> **TASK DESCRIPTION**:
Convert the lines from the first one through the line containing "pyautogui.click(x=786, y=138)", both included, into a JSON list of strings with one string per line, leaving out blank lines.

> **SUPPLIED RECORDS**:
══════════════════════════════
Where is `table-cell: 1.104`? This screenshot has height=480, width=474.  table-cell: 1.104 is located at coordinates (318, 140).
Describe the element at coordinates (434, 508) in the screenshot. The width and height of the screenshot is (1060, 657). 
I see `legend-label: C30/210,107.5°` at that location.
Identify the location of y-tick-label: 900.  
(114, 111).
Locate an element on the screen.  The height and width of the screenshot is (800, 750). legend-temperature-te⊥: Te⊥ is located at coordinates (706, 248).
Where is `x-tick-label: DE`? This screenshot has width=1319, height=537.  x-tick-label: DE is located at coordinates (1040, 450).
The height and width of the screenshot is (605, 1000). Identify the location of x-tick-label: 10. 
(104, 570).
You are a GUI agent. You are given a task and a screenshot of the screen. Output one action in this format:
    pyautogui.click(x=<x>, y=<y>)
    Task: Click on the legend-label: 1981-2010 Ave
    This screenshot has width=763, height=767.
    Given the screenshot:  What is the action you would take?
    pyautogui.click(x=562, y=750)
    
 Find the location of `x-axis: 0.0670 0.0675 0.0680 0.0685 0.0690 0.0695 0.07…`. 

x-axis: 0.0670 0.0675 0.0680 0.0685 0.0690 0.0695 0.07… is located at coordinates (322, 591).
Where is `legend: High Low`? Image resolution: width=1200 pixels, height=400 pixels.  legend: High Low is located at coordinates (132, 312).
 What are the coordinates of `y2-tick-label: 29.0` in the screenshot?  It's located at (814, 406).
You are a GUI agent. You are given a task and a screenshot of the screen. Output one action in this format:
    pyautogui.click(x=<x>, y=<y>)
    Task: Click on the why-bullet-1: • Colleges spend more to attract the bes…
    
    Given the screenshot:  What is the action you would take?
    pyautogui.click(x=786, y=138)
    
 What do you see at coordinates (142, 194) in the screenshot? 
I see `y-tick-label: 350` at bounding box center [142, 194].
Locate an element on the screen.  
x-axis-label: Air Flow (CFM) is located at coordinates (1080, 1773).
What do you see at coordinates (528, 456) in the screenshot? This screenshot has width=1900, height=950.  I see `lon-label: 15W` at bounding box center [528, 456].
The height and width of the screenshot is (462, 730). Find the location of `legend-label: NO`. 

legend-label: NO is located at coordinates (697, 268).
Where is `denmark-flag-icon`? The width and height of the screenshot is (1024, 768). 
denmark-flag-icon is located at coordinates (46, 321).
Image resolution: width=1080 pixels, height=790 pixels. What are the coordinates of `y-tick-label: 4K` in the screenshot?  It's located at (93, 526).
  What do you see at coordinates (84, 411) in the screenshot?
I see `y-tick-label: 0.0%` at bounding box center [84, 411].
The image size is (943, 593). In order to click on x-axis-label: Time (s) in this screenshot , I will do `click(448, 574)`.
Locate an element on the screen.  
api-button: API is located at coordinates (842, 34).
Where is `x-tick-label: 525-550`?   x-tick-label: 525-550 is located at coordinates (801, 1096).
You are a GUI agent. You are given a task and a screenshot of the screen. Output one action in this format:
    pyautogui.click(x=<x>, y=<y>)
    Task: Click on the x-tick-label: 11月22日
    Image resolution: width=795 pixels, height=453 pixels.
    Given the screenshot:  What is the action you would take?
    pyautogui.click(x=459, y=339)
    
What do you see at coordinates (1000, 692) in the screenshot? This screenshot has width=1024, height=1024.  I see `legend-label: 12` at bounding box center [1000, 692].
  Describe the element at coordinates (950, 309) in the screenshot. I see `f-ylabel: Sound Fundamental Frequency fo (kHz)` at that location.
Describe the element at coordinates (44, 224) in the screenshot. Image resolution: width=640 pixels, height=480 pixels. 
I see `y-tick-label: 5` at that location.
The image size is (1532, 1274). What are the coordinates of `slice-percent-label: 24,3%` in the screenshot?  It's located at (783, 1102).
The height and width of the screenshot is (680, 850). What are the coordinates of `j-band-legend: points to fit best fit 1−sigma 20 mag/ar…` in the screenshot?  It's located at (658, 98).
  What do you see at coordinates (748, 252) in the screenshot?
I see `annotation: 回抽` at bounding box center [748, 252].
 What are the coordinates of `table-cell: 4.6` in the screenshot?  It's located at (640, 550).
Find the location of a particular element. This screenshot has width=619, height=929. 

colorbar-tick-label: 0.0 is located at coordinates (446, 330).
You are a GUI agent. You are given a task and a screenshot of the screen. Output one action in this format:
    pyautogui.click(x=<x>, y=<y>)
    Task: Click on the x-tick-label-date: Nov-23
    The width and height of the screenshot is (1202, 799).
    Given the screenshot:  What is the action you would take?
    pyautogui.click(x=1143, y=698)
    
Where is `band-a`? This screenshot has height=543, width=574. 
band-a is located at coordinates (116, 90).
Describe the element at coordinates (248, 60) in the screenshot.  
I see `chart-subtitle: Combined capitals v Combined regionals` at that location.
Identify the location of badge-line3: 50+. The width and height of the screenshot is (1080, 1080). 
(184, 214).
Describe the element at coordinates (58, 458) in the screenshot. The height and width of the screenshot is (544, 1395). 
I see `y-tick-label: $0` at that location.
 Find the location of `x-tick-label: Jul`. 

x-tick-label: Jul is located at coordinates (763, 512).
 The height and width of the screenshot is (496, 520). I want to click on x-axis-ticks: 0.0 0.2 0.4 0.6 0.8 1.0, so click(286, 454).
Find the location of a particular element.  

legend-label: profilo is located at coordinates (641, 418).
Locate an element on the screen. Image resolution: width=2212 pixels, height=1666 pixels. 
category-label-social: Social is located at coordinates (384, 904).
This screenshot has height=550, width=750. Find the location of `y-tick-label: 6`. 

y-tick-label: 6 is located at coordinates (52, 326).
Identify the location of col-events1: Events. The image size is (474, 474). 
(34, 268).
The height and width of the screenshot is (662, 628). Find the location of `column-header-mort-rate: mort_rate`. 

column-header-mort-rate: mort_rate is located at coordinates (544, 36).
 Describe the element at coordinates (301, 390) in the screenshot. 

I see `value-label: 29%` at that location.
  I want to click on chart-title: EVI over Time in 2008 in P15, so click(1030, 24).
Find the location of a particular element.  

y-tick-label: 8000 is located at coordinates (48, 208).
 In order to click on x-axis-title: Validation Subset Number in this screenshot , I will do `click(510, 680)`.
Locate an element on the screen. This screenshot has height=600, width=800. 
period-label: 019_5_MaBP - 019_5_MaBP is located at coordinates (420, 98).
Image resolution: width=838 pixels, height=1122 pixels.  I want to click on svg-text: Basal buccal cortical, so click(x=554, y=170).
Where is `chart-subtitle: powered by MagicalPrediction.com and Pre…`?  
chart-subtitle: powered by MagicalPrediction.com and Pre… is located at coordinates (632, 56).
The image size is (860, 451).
══════════════════════════════
> **REPLY TO THE TASK**:
[
  "Where is `table-cell: 1.104`? This screenshot has height=480, width=474.  table-cell: 1.104 is located at coordinates (318, 140).",
  "Describe the element at coordinates (434, 508) in the screenshot. The width and height of the screenshot is (1060, 657). ",
  "I see `legend-label: C30/210,107.5°` at that location.",
  "Identify the location of y-tick-label: 900.  ",
  "(114, 111).",
  "Locate an element on the screen.  The height and width of the screenshot is (800, 750). legend-temperature-te⊥: Te⊥ is located at coordinates (706, 248).",
  "Where is `x-tick-label: DE`? This screenshot has width=1319, height=537.  x-tick-label: DE is located at coordinates (1040, 450).",
  "The height and width of the screenshot is (605, 1000). Identify the location of x-tick-label: 10. ",
  "(104, 570).",
  "You are a GUI agent. You are given a task and a screenshot of the screen. Output one action in this format:",
  "    pyautogui.click(x=<x>, y=<y>)",
  "    Task: Click on the legend-label: 1981-2010 Ave",
  "    This screenshot has width=763, height=767.",
  "    Given the screenshot:  What is the action you would take?",
  "    pyautogui.click(x=562, y=750)",
  " Find the location of `x-axis: 0.0670 0.0675 0.0680 0.0685 0.0690 0.0695 0.07…`. ",
  "x-axis: 0.0670 0.0675 0.0680 0.0685 0.0690 0.0695 0.07… is located at coordinates (322, 591).",
  "Where is `legend: High Low`? Image resolution: width=1200 pixels, height=400 pixels.  legend: High Low is located at coordinates (132, 312).",
  " What are the coordinates of `y2-tick-label: 29.0` in the screenshot?  It's located at (814, 406).",
  "You are a GUI agent. You are given a task and a screenshot of the screen. Output one action in this format:",
  "    pyautogui.click(x=<x>, y=<y>)",
  "    Task: Click on the why-bullet-1: • Colleges spend more to attract the bes…",
  "    Given the screenshot:  What is the action you would take?",
  "    pyautogui.click(x=786, y=138)"
]